O Banco Central Europeu exige que o Novo Banco (NB) aumente o capital em mil milhões de euros, por causa da exposição da instituição bancária a grandes devedores, avança a SIC. Por causa disto, a administração no Novo Banco já fez 850 milhões de provisões entre o final de 2014 e este ano.

O Observador sabe que os resultados do primeiro semestre de 2015 do Novo Banco deverão ser hoje entregues ao Banco de Portugal, apenas dois dias antes de os três candidatos à compra do banco entregarem as propostas revistas. As contas estão longe de um resultado positivo, apesar da redução de custos (em período comparável), se aproximar dos 7%, segundo fonte do banco – incluindo a saída de mais de 400 trabalhadores desde a entrada de Stock da Cunha para a liderança do banco.

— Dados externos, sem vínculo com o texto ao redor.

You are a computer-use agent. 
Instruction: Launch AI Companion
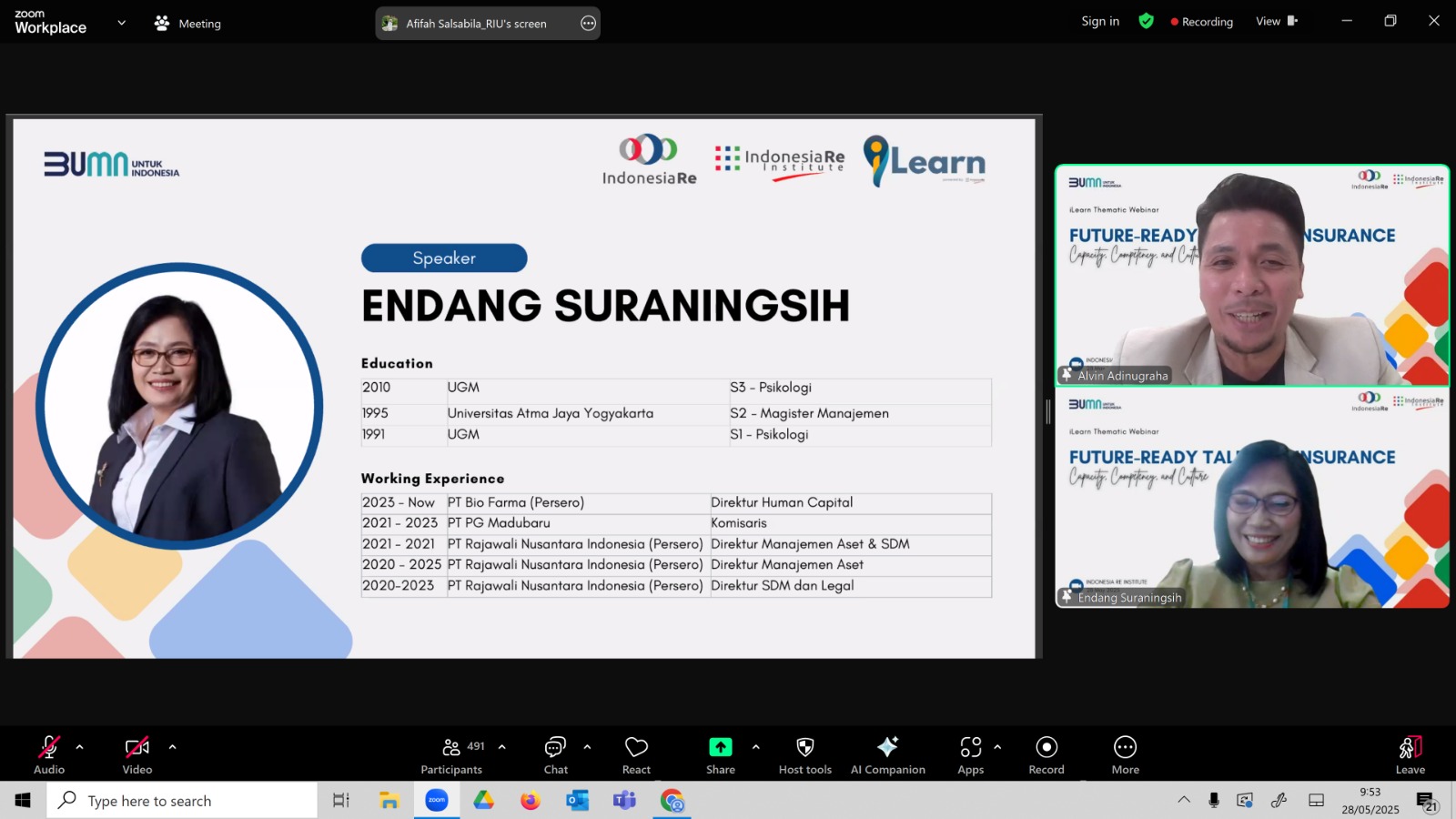pos(887,755)
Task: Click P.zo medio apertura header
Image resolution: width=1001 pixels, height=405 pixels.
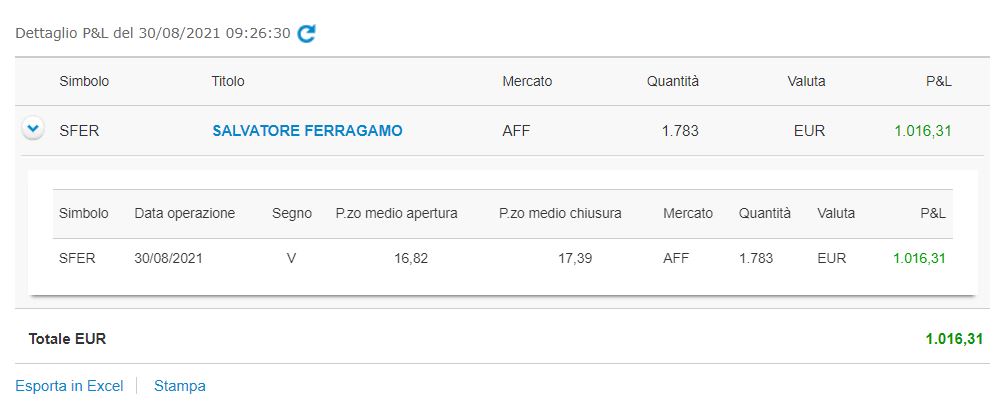Action: [x=396, y=213]
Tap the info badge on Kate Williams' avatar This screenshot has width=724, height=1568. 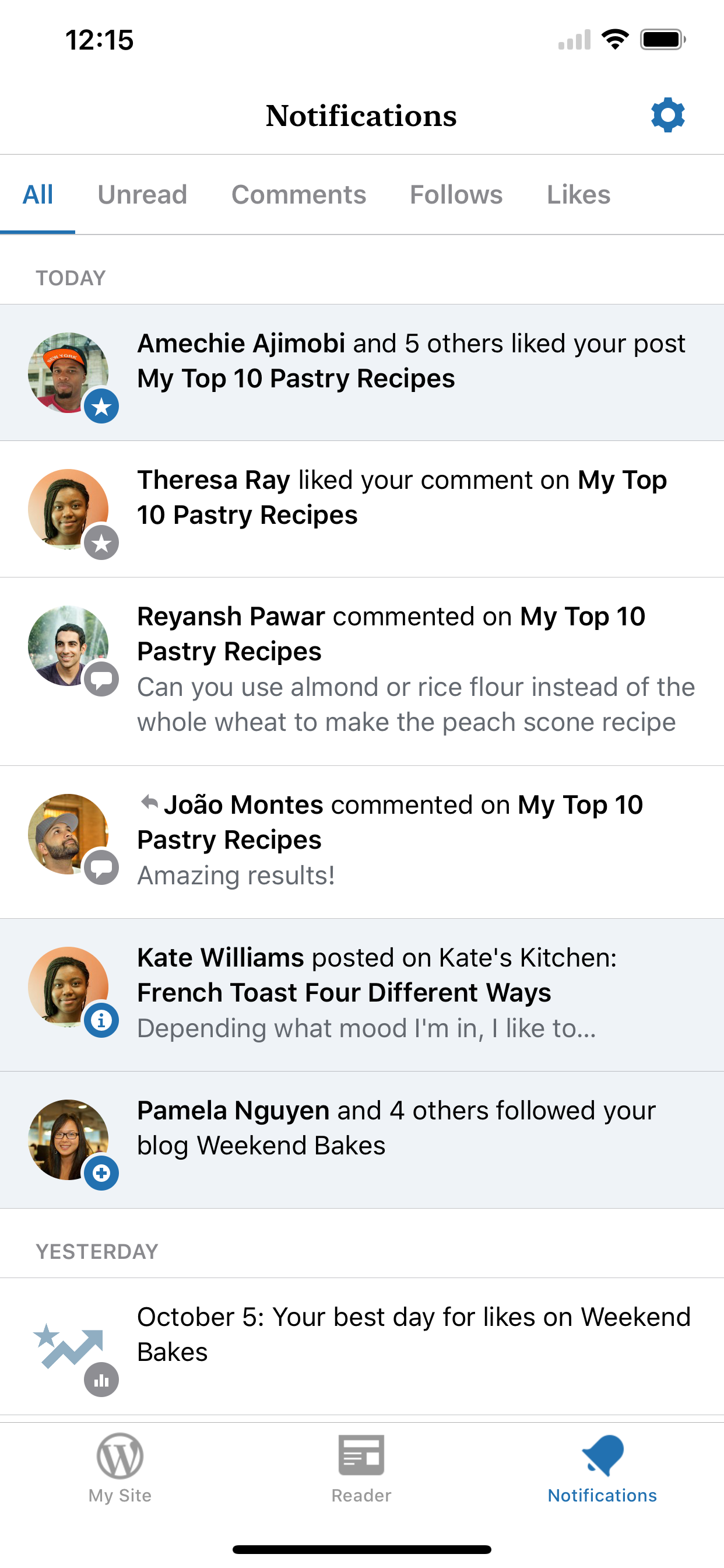tap(101, 1020)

O problema maior está, no entanto, em cerca de 50 grandes devedores que o BCE diz serem de alto risco. O resultado dos testes de stress feitos ao banco revelaram grandes riscos de incumprimento nos créditos concedidos a grandes empresas e acionistas, créditos estes concedidos ainda pela administração de Ricardo Salgado.

Ao que diz a SIC, a Anbang, Fosun e Apollo tinham já conhecimento desta exigência do BCE, tendo adaptado as suas propostas face a essa circunstância. A última informação escrita na imprensa apontava, por exemplo, para uma das propostas chinesas ser de 3,2 mil milhões, mais mil milhões precisamente para recapitalização.

A recapitalização inicial do NB foi de 4,900 mil milhões de euros. Os resultados dos testes de stress, realizados com o balanço de 2014, vão ser revelados no final de outubro deste ano, segundo a SIC.